**Task item**
Return only those lines of the material that contain "will".
--------------------------------
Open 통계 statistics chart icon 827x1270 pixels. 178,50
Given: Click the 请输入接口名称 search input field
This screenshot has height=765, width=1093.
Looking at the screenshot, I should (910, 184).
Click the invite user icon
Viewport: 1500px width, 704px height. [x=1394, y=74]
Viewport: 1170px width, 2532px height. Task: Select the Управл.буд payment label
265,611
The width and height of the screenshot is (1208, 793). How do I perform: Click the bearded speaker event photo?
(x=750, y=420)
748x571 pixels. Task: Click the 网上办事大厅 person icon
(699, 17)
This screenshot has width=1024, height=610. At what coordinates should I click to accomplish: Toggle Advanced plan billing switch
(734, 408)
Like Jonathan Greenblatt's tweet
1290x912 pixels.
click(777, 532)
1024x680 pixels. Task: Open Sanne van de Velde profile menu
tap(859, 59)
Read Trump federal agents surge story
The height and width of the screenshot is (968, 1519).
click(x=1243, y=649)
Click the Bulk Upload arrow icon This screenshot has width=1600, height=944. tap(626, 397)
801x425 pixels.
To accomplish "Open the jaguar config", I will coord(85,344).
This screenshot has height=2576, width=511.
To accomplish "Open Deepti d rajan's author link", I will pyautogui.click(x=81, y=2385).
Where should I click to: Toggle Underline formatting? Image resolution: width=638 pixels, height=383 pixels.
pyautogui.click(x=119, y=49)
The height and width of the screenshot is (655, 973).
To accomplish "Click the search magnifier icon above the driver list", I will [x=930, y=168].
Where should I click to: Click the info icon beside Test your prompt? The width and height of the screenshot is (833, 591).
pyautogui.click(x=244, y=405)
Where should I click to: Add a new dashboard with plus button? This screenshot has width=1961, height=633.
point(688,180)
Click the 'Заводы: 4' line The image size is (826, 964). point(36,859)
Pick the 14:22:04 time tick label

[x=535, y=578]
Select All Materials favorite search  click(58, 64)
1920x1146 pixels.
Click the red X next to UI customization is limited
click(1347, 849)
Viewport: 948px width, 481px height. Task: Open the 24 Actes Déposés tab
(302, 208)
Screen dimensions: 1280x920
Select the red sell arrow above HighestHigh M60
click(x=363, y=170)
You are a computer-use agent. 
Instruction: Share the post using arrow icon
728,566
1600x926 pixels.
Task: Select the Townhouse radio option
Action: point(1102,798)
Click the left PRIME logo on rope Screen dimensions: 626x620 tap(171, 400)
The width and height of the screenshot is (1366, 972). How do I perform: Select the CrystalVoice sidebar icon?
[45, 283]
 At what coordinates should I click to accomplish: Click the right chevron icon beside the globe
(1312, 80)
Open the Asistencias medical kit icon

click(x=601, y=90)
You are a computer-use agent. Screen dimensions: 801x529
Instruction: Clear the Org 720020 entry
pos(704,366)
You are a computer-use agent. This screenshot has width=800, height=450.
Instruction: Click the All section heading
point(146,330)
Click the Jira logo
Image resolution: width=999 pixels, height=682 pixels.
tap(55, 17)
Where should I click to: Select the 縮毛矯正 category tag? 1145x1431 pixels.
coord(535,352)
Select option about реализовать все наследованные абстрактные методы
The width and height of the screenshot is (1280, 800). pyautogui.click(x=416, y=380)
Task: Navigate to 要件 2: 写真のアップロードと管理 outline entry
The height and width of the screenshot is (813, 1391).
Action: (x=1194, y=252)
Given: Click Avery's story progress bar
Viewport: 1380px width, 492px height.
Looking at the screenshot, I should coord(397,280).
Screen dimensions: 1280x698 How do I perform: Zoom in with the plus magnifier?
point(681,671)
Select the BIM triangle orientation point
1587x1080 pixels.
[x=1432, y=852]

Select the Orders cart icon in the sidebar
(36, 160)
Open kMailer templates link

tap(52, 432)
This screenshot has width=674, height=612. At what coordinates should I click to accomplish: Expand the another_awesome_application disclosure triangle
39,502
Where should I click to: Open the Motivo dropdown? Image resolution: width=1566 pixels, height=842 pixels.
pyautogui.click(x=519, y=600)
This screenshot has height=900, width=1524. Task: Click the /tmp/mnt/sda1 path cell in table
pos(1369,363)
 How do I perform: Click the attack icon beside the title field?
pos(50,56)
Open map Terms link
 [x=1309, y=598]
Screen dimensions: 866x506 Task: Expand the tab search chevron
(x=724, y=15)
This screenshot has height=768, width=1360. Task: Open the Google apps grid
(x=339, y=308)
--------------------------------
**Response for this exercise**
To accomplish "Open the jaguar config", I will coord(85,344).
To accomplish "Open Deepti d rajan's author link", I will pyautogui.click(x=81, y=2385).
To accomplish "Click the search magnifier icon above the driver list", I will [x=930, y=168].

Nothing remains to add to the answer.